When you reach the line containing "How do I perform: Add" in the records below, start copying exactly, and stop once you have copied the line containing "Click the new".
'''
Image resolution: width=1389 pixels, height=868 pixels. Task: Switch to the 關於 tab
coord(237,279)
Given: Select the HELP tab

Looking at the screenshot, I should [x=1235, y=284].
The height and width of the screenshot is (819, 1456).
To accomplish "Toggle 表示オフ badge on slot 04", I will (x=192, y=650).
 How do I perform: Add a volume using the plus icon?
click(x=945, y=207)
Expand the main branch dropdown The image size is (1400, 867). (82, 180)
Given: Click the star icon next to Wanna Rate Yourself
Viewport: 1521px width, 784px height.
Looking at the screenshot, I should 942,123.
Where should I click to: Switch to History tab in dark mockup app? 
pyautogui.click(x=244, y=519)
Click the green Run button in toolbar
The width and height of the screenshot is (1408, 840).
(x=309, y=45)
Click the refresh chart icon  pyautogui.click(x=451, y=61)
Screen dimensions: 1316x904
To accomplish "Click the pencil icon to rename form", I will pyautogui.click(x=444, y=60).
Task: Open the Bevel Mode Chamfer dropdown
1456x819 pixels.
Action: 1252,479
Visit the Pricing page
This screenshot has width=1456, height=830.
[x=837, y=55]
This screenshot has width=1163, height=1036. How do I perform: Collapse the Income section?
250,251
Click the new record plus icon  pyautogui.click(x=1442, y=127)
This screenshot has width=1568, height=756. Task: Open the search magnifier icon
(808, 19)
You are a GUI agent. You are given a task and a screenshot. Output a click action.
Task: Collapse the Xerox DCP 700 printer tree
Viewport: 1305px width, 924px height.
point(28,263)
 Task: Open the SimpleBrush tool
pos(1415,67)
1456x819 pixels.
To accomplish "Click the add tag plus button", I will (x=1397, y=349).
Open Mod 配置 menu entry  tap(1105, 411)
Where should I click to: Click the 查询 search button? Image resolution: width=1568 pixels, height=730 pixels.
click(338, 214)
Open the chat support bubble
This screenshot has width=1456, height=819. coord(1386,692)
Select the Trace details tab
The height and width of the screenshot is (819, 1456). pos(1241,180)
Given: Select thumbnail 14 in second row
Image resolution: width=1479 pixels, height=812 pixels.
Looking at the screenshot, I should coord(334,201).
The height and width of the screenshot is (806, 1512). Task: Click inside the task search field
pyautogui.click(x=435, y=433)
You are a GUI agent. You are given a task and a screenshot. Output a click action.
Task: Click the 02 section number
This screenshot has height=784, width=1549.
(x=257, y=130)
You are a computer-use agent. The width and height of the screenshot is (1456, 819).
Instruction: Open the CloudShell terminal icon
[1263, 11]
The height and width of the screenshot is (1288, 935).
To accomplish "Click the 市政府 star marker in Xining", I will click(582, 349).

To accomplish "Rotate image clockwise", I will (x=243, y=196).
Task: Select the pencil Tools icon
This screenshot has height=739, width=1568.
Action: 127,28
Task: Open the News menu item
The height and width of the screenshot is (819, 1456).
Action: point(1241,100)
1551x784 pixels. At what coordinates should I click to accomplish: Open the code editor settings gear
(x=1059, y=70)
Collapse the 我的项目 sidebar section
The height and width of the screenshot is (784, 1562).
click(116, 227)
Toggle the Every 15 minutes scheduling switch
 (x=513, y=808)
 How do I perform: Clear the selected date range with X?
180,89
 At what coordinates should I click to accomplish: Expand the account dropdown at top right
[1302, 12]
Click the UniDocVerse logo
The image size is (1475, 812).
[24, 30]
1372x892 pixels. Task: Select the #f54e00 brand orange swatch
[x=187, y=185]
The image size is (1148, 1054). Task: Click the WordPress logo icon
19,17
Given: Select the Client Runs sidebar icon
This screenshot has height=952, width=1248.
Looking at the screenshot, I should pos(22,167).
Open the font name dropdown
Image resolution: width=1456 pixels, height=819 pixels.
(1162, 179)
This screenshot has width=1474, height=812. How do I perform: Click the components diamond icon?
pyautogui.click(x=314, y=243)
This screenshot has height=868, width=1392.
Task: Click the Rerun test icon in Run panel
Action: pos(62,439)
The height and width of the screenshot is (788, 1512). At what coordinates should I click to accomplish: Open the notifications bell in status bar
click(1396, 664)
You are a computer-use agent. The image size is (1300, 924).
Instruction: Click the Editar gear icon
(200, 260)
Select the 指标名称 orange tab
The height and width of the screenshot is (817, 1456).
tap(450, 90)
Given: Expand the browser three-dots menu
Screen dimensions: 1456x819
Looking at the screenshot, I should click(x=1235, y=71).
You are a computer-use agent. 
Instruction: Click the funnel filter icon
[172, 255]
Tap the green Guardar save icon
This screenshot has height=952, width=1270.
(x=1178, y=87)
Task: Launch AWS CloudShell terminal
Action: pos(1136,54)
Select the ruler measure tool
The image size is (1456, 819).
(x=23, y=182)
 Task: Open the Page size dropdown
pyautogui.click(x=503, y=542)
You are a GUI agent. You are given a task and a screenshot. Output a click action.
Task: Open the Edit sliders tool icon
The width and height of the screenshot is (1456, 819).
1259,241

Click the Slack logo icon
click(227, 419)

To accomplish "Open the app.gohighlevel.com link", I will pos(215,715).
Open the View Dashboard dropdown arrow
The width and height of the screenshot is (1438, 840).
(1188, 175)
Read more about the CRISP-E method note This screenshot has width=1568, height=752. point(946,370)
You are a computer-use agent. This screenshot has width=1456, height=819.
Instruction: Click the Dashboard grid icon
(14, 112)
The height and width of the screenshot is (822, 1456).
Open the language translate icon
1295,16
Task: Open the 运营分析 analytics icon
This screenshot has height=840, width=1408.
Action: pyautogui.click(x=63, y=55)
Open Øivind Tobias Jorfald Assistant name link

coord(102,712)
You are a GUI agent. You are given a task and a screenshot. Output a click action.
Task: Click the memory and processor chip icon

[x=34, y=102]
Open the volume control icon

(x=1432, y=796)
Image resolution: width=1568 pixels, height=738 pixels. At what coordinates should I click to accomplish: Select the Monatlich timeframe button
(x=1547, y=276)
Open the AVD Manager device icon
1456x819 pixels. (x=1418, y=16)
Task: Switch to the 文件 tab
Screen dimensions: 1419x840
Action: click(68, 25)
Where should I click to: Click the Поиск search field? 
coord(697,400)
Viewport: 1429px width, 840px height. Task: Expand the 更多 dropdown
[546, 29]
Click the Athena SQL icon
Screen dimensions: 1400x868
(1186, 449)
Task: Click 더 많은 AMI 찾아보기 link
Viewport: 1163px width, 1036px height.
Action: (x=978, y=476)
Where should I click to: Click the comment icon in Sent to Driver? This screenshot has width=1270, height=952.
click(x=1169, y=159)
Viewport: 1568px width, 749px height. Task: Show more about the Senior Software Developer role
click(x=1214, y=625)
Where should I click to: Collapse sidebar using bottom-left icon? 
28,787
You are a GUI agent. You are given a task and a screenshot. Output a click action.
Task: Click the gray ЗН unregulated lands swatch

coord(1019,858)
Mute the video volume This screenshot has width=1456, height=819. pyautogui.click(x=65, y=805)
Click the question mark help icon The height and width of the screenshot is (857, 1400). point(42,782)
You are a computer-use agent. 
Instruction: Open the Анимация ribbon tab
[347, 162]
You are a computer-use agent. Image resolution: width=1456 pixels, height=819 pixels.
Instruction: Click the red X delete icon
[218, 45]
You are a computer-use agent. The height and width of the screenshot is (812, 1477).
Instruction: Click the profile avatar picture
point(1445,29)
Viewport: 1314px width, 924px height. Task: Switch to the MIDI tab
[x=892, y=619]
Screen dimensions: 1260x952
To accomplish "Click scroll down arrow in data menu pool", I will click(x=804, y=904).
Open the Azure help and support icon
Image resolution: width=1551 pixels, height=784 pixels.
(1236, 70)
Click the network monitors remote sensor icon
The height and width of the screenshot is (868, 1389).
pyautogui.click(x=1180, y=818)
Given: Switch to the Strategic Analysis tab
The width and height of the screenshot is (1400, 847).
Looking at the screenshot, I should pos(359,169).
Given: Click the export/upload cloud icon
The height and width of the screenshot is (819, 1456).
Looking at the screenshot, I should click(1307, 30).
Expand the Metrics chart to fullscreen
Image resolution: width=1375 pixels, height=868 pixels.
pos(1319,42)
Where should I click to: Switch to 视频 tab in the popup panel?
'''
Response to the exercise -
 How do I perform: Add a volume using the plus icon?
click(x=945, y=207)
Expand the main branch dropdown The image size is (1400, 867). (82, 180)
Given: Click the star icon next to Wanna Rate Yourself
Viewport: 1521px width, 784px height.
Looking at the screenshot, I should 942,123.
Where should I click to: Switch to History tab in dark mockup app? 
pyautogui.click(x=244, y=519)
Click the green Run button in toolbar
The width and height of the screenshot is (1408, 840).
(x=309, y=45)
Click the refresh chart icon  pyautogui.click(x=451, y=61)
Screen dimensions: 1316x904
To accomplish "Click the pencil icon to rename form", I will pyautogui.click(x=444, y=60).
Task: Open the Bevel Mode Chamfer dropdown
1456x819 pixels.
Action: 1252,479
Visit the Pricing page
This screenshot has width=1456, height=830.
[x=837, y=55]
This screenshot has width=1163, height=1036. How do I perform: Collapse the Income section?
250,251
Click the new record plus icon  pyautogui.click(x=1442, y=127)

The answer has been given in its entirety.